Element lookup records:

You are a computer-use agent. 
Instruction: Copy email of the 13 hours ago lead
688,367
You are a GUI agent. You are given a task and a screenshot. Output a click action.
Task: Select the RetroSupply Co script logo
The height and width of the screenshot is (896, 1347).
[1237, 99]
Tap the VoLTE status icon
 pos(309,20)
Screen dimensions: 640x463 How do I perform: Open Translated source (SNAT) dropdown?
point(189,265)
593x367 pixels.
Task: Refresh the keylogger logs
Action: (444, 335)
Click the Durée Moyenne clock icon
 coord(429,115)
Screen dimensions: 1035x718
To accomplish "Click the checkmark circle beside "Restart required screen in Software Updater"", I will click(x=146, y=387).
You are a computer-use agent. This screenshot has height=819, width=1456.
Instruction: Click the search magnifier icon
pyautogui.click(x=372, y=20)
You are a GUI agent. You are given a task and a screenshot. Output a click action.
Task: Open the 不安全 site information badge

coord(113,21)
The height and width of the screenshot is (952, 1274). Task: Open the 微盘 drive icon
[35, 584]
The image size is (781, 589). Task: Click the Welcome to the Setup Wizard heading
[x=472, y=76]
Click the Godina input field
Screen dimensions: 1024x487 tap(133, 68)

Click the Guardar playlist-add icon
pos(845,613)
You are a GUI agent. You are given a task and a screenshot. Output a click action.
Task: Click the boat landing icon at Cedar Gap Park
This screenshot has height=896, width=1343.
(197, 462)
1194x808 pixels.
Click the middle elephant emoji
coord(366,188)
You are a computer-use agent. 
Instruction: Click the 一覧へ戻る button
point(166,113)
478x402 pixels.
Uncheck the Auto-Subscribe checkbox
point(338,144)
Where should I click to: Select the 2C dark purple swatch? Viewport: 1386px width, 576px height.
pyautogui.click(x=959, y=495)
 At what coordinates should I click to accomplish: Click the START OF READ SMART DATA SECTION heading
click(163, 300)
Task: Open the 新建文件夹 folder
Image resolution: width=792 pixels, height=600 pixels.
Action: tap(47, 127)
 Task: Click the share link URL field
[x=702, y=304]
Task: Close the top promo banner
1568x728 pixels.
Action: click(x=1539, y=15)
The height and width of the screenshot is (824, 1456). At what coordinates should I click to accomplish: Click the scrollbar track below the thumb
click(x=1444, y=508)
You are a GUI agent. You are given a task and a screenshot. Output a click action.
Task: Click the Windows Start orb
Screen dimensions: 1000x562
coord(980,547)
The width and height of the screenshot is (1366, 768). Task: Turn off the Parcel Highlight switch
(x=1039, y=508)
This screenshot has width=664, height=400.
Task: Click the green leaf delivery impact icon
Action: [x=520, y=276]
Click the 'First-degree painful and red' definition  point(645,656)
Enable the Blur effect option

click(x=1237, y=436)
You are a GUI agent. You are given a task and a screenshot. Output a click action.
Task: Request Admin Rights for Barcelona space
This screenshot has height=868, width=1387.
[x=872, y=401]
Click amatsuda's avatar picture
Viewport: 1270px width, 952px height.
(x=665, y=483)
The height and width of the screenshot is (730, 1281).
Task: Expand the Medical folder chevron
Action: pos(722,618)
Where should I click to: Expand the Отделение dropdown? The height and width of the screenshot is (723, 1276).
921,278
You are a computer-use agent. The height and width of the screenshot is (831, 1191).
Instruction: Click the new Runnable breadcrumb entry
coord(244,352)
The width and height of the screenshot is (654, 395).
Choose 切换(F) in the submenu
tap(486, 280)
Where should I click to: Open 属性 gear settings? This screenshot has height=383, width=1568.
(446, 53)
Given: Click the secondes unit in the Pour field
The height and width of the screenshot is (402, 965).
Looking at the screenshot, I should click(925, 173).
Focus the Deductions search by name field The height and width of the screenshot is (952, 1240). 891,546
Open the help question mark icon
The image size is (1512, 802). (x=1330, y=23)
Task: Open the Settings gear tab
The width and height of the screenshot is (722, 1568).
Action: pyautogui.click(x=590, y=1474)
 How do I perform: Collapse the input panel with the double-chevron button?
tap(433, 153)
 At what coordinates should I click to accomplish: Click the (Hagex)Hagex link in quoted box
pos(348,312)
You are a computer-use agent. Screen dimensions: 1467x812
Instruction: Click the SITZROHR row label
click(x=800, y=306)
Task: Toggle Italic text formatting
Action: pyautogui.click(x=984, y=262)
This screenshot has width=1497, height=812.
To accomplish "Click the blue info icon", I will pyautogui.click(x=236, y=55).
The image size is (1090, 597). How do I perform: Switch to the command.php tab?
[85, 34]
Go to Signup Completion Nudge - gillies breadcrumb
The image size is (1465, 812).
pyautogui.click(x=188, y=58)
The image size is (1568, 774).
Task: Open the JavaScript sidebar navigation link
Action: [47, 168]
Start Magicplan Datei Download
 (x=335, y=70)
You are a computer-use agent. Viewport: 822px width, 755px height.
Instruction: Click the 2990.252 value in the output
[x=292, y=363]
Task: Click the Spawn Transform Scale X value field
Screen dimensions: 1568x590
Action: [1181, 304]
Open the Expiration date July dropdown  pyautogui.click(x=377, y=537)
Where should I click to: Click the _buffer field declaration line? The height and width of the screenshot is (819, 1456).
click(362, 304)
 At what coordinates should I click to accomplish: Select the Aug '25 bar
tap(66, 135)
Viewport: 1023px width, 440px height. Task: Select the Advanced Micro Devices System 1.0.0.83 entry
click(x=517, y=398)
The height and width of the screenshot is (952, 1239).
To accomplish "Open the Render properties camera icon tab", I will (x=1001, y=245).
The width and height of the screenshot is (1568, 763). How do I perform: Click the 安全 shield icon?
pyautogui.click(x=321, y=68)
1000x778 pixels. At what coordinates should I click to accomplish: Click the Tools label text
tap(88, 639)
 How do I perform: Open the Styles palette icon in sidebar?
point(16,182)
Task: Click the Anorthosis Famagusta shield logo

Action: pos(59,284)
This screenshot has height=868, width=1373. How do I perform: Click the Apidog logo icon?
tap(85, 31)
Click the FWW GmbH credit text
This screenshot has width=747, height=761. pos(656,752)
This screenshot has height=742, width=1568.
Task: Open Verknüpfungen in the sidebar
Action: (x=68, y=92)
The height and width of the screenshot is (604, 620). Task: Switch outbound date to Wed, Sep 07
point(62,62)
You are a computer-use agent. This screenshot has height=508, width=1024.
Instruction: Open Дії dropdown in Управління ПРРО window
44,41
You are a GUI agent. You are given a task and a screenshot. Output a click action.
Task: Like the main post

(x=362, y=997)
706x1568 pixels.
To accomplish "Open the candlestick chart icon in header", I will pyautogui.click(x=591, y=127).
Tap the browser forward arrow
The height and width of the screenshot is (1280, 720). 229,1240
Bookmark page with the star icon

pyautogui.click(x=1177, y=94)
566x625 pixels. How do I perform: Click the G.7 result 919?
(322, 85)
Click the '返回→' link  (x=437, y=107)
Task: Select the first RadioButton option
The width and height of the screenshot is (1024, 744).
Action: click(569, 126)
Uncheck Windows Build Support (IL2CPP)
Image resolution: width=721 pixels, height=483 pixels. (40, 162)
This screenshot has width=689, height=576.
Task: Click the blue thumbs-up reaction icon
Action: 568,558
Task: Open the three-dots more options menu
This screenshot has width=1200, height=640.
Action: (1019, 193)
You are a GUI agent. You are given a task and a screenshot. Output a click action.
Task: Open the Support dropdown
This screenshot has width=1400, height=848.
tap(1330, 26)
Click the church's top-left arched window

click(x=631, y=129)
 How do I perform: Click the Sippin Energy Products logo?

**AIM OF THE EXERCISE:** Reproduce the items starting at the line that contains "Where should I click to: Select" and ending at the line that contains "click(x=1237, y=436)", substituting "Parcel Tracking" for "Parcel Highlight" and leaving everything else unchanged. Return only those lines.

**SOLUTION:**
Where should I click to: Select the 2C dark purple swatch? Viewport: 1386px width, 576px height.
pyautogui.click(x=959, y=495)
 At what coordinates should I click to accomplish: Click the START OF READ SMART DATA SECTION heading
click(163, 300)
Task: Open the 新建文件夹 folder
Image resolution: width=792 pixels, height=600 pixels.
Action: tap(47, 127)
 Task: Click the share link URL field
[x=702, y=304]
Task: Close the top promo banner
1568x728 pixels.
Action: click(x=1539, y=15)
The height and width of the screenshot is (824, 1456). At what coordinates should I click to accomplish: Click the scrollbar track below the thumb
click(x=1444, y=508)
You are a GUI agent. You are given a task and a screenshot. Output a click action.
Task: Click the Windows Start orb
Screen dimensions: 1000x562
coord(980,547)
The width and height of the screenshot is (1366, 768). Task: Turn off the Parcel Tracking switch
(x=1039, y=508)
This screenshot has width=664, height=400.
Task: Click the green leaf delivery impact icon
Action: [x=520, y=276]
Click the 'First-degree painful and red' definition  point(645,656)
Enable the Blur effect option

click(x=1237, y=436)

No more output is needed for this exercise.